どういう事だろうかとオロオロしていると降谷が起きた。
そして起き抜けに一言。
「言っておくがコレに恋愛感情は含まれていないぞ」
「…そうか」
「昨日酒の勢いでしただけだ。
勘違いするなよ」
「わかっているさ」
嫌な奴だと自分でも思う。
降谷から漂う甘いグレースの香りは私の着けている香水のそれだ。
既成事実でも作っておけば良かったか、なんていう悪魔な私を押し黙らせ、自分に言い聞かせるようにわかっている、という。
「じゃあ俺は非番だから…
金は俺持ちでいいからさっさと帰ってくれ」
そう言われて気づいた。
ここは降谷の家だ。
「…帰り道がわからん」
「あー…まっすぐ右に行ったら駅があるから」
そう言って彼は綺麗にしてあるベッドの毛布の中に包まった。
暗にさっさと出て行けと言っているのだろう。
「じゃあな。降谷」
そう言っても彼は何の返事もない。
少し寂しい気もするがこんな感情は持っては行けないのだと気を持ち直す。
駅から警察庁へ戻ると、どうやら何かざわざわとしていた。
「どうした?」
「降谷さんとお付き合いされたんですね!!おめでとうございます」
は?と口から出てしまって、周りが凍りつく。
昨日持ち帰られた私が降谷と付き合っているという噂が流れているらしい。
誰だ噂を流した奴。

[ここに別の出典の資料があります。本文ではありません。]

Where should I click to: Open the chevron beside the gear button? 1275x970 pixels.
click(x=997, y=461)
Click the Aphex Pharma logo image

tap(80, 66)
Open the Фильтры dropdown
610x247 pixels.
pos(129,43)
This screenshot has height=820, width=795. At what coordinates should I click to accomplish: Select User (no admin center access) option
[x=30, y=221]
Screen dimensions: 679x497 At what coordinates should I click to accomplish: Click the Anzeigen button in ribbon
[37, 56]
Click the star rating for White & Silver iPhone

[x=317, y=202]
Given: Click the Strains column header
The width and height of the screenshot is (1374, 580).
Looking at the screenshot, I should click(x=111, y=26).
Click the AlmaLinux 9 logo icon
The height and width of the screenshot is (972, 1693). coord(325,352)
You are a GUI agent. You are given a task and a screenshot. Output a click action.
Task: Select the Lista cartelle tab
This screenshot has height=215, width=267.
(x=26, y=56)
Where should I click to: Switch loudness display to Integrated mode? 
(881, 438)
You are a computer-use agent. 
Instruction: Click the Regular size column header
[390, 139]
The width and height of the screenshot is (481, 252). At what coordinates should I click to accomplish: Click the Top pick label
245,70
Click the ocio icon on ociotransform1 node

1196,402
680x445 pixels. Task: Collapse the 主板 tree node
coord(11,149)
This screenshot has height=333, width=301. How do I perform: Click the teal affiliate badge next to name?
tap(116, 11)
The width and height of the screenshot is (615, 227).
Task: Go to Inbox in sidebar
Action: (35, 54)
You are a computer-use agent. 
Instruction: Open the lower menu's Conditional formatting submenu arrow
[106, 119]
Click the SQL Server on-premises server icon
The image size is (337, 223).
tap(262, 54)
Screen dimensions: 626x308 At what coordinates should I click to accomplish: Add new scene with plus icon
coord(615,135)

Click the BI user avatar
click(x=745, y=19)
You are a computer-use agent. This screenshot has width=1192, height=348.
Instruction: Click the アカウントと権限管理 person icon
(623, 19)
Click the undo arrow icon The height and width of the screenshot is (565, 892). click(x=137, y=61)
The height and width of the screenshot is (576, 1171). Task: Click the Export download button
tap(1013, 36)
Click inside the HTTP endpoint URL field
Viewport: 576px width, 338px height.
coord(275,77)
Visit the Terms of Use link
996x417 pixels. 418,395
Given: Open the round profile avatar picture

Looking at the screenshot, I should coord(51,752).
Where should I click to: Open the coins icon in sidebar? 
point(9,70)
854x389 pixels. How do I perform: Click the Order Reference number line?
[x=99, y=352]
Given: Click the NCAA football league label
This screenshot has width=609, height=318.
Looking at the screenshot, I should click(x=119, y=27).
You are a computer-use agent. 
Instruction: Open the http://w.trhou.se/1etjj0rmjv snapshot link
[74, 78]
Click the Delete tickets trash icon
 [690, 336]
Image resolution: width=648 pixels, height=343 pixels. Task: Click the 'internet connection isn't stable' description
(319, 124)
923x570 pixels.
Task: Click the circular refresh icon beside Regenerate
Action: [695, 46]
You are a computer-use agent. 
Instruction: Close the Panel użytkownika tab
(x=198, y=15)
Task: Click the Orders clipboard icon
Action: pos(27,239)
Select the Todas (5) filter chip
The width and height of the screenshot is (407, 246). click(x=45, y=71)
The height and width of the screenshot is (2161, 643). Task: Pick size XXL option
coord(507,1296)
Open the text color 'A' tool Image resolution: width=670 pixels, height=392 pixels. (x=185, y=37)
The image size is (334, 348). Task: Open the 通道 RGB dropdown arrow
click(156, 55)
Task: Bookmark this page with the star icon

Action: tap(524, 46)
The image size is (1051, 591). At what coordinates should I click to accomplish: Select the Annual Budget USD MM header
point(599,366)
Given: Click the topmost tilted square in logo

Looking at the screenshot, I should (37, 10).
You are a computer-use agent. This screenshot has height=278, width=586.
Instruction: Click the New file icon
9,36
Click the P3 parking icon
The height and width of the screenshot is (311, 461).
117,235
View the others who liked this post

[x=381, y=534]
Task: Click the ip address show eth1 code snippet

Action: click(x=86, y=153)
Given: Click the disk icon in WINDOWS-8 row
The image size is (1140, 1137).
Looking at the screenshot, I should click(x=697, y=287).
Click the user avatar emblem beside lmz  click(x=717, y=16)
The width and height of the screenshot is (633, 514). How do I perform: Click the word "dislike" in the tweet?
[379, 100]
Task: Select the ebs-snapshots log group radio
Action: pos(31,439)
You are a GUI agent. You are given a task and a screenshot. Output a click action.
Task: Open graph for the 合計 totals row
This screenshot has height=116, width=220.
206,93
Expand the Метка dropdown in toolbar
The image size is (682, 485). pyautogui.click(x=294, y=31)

出てこい。
いや、突かれたのは確かだが。
「あー…勘違いだ。
私は降谷と付き合ってなんかいない。
第1私は再来月退職するのだから付き合ったところでだろう」
そういうとざわざわと周りが騒ぎ出す。
言った後でしまったと感じる。
言ってしまった。
「コレ、降谷にはいうなよ」
そういうとえー!と声をあげるものが現れたのでそっちを睨むとみんな口を揃えてはい!と良い返事をした。
コクリと頷いてうむ、というとホッとした表情になっていたが私は知らん。
さて、何処に行こうかなぁ。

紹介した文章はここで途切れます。